* JOB *
Rewrite the lines below, from the first one through the line containing "Click the words", swapping "red sale marker" for "red sale dot" and leaving everything else unchanged.

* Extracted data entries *
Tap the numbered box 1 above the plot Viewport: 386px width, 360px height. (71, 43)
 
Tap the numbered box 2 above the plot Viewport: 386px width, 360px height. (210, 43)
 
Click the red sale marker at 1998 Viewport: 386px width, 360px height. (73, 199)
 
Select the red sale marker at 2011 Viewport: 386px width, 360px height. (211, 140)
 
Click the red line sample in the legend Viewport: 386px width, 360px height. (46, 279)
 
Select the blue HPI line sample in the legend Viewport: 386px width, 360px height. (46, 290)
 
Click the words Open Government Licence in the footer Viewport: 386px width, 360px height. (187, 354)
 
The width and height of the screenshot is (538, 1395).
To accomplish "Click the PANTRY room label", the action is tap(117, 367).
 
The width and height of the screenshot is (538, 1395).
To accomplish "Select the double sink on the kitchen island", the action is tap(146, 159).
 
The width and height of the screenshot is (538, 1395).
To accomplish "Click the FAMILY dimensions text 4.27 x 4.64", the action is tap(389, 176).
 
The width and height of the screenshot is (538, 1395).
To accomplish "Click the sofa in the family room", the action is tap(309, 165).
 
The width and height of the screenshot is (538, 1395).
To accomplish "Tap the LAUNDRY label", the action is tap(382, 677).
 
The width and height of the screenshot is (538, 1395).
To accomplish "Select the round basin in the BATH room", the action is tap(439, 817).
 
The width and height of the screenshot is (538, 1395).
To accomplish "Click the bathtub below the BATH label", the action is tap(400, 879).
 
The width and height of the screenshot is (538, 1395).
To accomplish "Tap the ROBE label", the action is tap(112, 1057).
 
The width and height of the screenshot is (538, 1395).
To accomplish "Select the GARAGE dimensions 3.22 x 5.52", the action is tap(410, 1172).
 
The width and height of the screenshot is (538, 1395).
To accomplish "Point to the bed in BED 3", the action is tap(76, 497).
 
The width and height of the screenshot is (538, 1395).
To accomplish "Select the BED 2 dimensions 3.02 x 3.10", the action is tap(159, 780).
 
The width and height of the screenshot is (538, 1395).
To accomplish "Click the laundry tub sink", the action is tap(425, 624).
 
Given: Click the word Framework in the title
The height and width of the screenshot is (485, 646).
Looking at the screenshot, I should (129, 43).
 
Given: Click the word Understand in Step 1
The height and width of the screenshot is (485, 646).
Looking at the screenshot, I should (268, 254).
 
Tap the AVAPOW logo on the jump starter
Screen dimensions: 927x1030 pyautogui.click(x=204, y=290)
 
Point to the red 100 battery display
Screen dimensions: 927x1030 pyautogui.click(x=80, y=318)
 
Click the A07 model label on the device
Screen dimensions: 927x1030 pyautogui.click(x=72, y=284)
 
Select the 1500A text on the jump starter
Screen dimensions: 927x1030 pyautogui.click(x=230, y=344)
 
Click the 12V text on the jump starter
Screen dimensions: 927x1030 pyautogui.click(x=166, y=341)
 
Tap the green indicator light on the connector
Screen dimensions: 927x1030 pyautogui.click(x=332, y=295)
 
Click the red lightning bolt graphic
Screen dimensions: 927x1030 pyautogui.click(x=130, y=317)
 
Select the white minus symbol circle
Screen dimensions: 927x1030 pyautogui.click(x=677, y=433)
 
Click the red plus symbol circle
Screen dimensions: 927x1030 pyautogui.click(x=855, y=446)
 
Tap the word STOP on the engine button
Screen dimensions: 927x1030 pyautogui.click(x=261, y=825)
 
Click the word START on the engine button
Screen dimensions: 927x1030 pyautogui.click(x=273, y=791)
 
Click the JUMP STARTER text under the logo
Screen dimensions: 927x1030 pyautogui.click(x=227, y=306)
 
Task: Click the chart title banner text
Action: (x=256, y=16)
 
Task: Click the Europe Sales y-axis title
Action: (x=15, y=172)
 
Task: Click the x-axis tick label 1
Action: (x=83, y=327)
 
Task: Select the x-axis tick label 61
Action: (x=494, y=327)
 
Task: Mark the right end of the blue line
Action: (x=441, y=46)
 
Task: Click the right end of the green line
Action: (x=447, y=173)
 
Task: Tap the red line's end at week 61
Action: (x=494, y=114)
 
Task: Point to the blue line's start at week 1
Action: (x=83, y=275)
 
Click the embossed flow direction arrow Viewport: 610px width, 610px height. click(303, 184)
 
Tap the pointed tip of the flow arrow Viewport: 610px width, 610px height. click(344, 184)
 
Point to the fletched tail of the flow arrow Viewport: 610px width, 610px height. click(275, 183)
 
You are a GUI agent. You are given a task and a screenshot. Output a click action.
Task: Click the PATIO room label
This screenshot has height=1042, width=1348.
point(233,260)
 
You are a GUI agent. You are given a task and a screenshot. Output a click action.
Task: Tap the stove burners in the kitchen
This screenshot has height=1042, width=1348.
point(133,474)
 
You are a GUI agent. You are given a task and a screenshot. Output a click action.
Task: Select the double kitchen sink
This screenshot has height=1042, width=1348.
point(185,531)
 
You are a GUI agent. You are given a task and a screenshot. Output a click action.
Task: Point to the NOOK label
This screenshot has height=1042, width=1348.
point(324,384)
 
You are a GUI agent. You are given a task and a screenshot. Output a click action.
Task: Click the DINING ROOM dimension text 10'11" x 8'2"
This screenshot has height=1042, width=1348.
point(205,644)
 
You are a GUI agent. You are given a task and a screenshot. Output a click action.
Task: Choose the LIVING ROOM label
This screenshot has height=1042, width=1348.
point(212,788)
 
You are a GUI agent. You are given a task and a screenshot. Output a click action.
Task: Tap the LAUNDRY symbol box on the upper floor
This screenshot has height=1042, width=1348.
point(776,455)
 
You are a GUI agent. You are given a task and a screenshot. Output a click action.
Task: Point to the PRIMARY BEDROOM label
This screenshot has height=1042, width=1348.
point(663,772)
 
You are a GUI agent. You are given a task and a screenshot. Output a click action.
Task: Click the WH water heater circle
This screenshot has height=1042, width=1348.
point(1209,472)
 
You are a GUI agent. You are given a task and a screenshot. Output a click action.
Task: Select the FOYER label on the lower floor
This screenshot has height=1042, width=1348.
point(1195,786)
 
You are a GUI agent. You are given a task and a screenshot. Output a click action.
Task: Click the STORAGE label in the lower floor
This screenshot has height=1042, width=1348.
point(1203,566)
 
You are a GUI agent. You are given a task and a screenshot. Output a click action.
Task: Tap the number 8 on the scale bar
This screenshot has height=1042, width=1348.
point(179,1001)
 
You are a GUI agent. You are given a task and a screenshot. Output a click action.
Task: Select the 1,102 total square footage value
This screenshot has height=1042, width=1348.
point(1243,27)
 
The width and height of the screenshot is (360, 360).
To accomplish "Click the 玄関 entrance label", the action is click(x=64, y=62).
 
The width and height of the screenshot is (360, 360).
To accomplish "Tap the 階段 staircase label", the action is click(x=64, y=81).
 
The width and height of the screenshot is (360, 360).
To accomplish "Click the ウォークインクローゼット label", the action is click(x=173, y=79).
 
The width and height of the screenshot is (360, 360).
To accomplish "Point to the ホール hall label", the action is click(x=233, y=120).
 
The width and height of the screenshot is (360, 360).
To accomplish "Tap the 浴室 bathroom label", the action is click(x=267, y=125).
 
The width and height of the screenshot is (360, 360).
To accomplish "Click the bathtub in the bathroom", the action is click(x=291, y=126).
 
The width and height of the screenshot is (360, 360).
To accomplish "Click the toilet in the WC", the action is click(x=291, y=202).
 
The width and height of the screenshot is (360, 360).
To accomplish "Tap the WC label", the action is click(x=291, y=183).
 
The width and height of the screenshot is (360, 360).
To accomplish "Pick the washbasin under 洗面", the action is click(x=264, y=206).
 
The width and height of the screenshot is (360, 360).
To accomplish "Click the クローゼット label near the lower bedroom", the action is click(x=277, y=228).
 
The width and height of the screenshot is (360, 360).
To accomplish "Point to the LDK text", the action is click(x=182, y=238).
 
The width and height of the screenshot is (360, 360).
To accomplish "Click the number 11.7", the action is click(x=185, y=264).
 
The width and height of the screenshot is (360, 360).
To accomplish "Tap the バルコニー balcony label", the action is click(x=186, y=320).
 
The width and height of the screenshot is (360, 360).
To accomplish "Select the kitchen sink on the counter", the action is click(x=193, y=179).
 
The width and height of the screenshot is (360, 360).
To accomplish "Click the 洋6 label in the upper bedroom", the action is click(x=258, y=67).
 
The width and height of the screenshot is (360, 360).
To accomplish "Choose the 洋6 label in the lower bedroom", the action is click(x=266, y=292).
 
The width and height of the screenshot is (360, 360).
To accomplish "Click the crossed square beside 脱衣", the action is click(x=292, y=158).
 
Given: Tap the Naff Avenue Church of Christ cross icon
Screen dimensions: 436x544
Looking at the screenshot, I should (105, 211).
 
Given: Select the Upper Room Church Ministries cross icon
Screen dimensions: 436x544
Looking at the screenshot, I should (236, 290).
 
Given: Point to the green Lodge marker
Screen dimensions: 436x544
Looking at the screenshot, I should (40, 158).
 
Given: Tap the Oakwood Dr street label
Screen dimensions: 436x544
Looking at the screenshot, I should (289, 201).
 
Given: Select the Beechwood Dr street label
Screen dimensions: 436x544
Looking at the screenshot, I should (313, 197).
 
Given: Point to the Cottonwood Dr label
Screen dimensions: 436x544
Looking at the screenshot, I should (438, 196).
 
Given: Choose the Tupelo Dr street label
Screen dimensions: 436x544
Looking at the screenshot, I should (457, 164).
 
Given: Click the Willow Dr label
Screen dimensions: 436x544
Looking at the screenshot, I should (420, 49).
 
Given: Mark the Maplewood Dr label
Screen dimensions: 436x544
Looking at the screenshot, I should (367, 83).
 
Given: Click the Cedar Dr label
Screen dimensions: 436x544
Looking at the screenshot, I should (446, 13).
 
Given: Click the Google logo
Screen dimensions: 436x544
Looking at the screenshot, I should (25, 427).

* OUTPUT FOR THIS TASK *
Tap the numbered box 1 above the plot Viewport: 386px width, 360px height. (71, 43)
 
Tap the numbered box 2 above the plot Viewport: 386px width, 360px height. (210, 43)
 
Click the red sale dot at 1998 Viewport: 386px width, 360px height. (73, 199)
 
Select the red sale dot at 2011 Viewport: 386px width, 360px height. (211, 140)
 
Click the red line sample in the legend Viewport: 386px width, 360px height. (46, 279)
 
Select the blue HPI line sample in the legend Viewport: 386px width, 360px height. (46, 290)
 
Click the words Open Government Licence in the footer Viewport: 386px width, 360px height. (187, 354)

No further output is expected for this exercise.